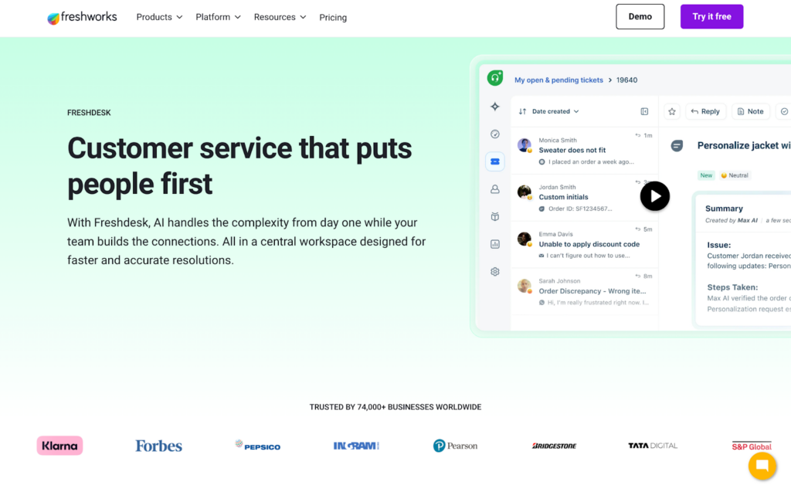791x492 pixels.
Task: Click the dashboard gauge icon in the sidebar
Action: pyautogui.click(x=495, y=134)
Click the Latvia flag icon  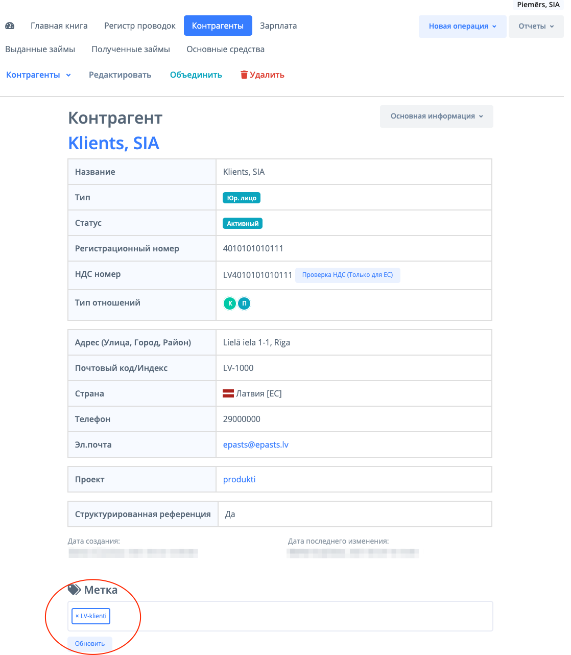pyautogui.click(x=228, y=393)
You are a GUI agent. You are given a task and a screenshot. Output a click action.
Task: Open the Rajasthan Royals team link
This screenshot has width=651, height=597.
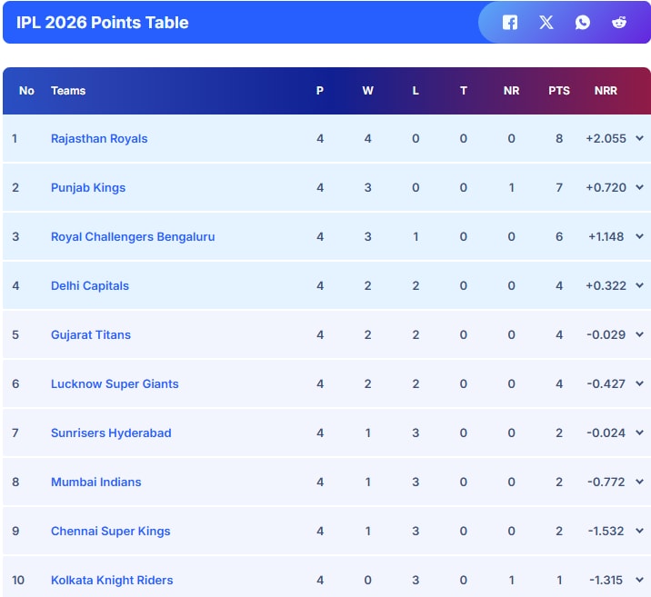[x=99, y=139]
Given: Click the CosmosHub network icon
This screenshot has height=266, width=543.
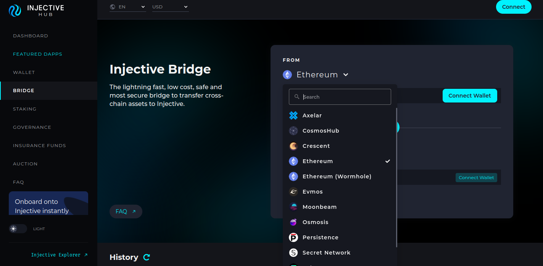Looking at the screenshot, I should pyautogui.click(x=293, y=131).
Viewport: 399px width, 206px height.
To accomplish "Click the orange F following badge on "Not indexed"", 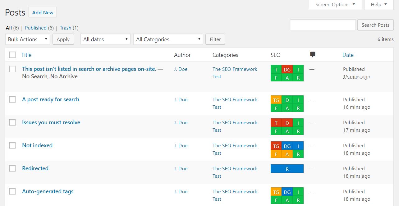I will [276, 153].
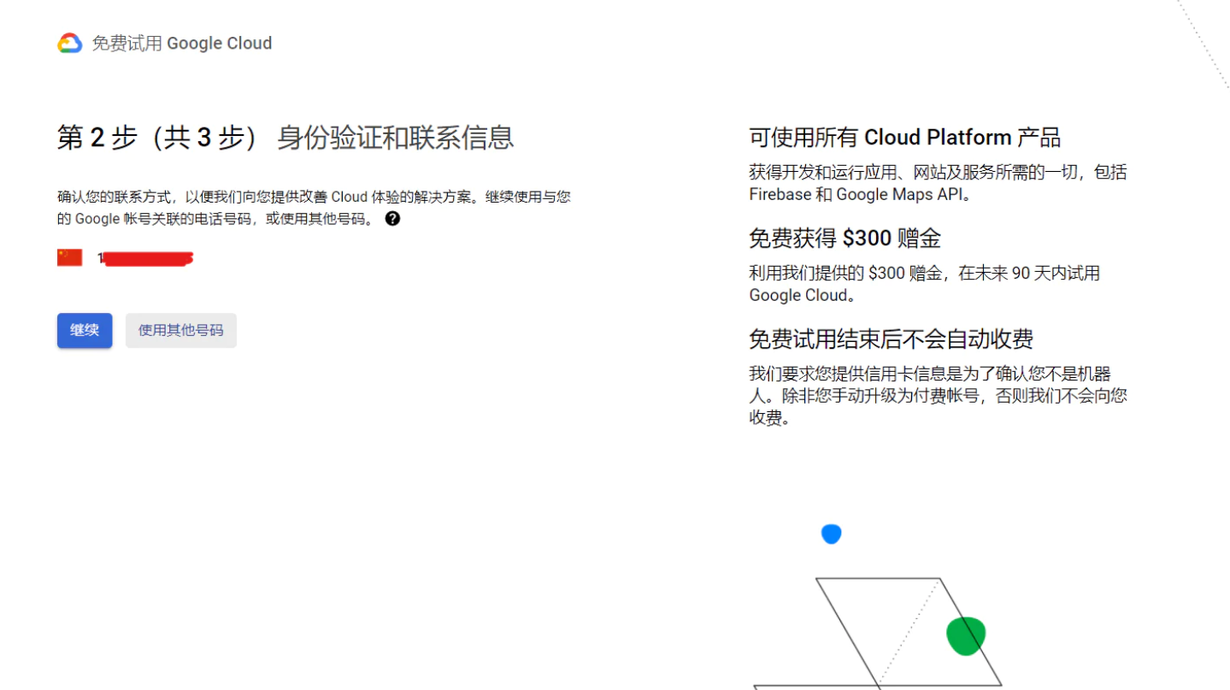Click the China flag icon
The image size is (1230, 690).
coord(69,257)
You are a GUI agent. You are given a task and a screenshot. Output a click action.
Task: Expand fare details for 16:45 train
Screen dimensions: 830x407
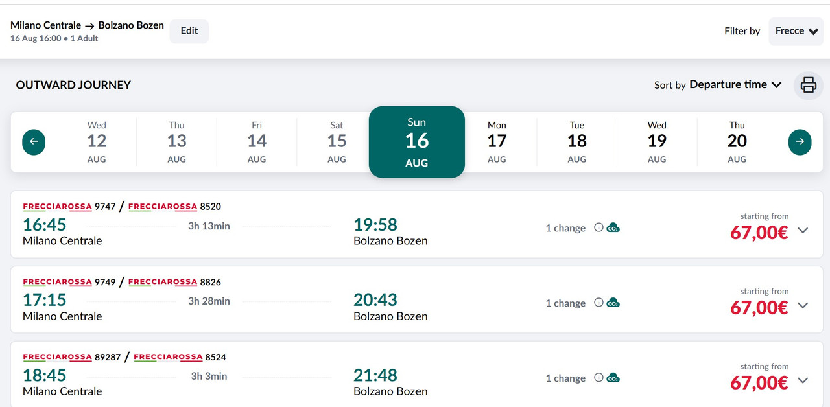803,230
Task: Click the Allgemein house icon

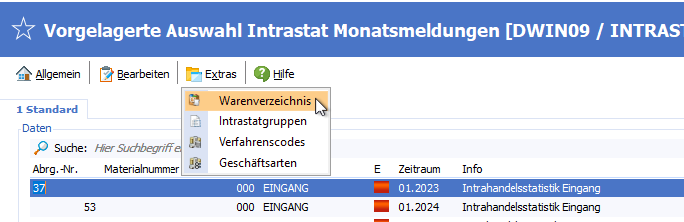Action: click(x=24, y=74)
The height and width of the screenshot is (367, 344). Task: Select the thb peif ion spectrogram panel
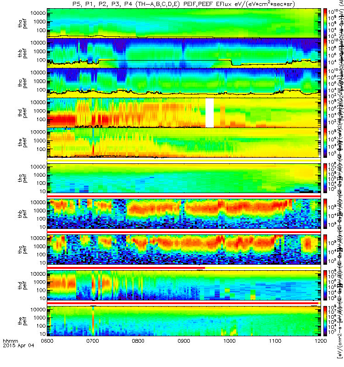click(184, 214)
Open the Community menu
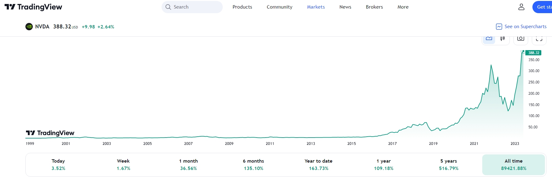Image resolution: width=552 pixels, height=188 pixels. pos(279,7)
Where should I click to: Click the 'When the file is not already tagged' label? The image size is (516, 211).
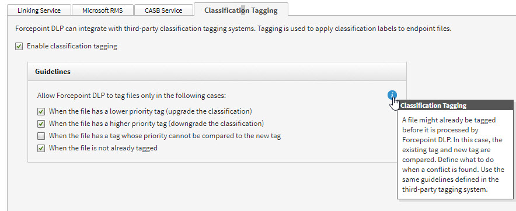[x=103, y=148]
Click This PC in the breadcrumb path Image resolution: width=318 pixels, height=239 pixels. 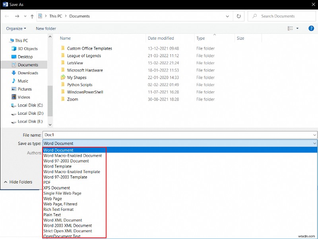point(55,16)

***

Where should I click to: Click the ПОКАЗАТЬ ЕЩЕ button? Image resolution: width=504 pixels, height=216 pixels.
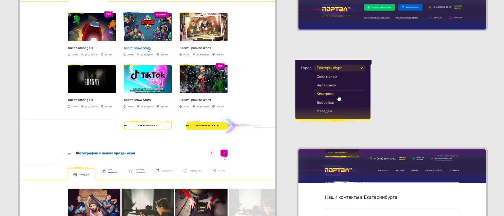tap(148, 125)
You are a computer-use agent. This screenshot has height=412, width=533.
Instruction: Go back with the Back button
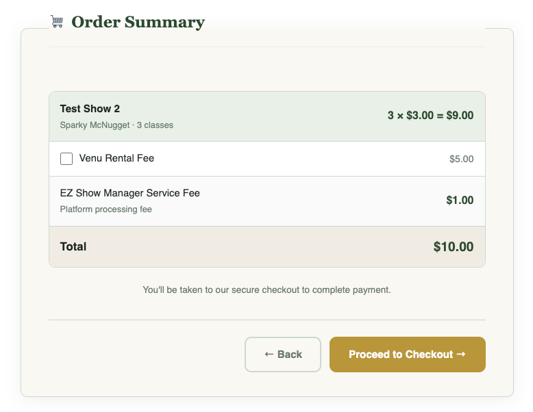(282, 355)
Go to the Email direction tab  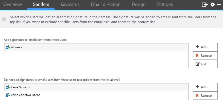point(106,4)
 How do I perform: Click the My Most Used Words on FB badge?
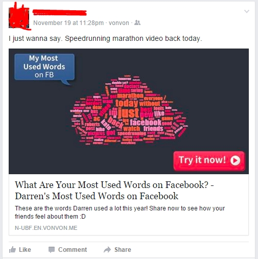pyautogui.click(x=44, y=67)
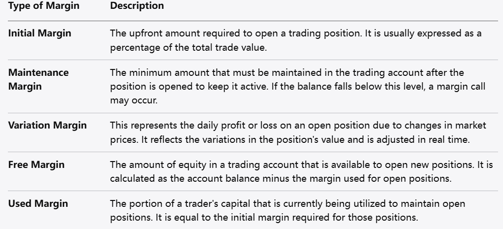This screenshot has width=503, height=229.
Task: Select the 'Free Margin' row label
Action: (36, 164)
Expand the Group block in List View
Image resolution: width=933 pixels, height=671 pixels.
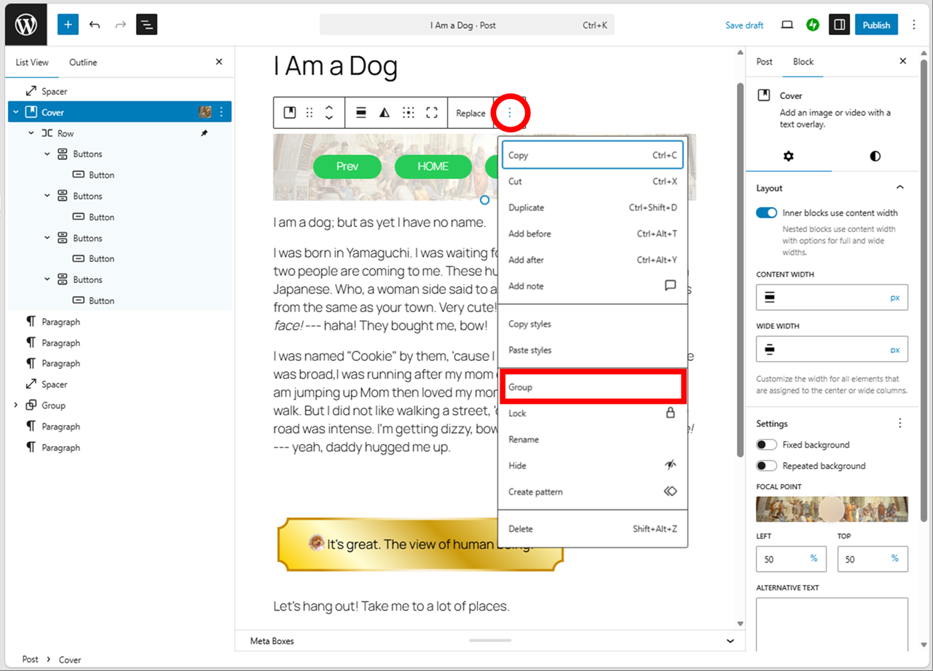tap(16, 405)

***

**Problem:** Take each line of the material above that holds the string "Expand" and copy it.

**Completed task:**
Task: Expand fare details for 16:45 train
Expand the Group block in List View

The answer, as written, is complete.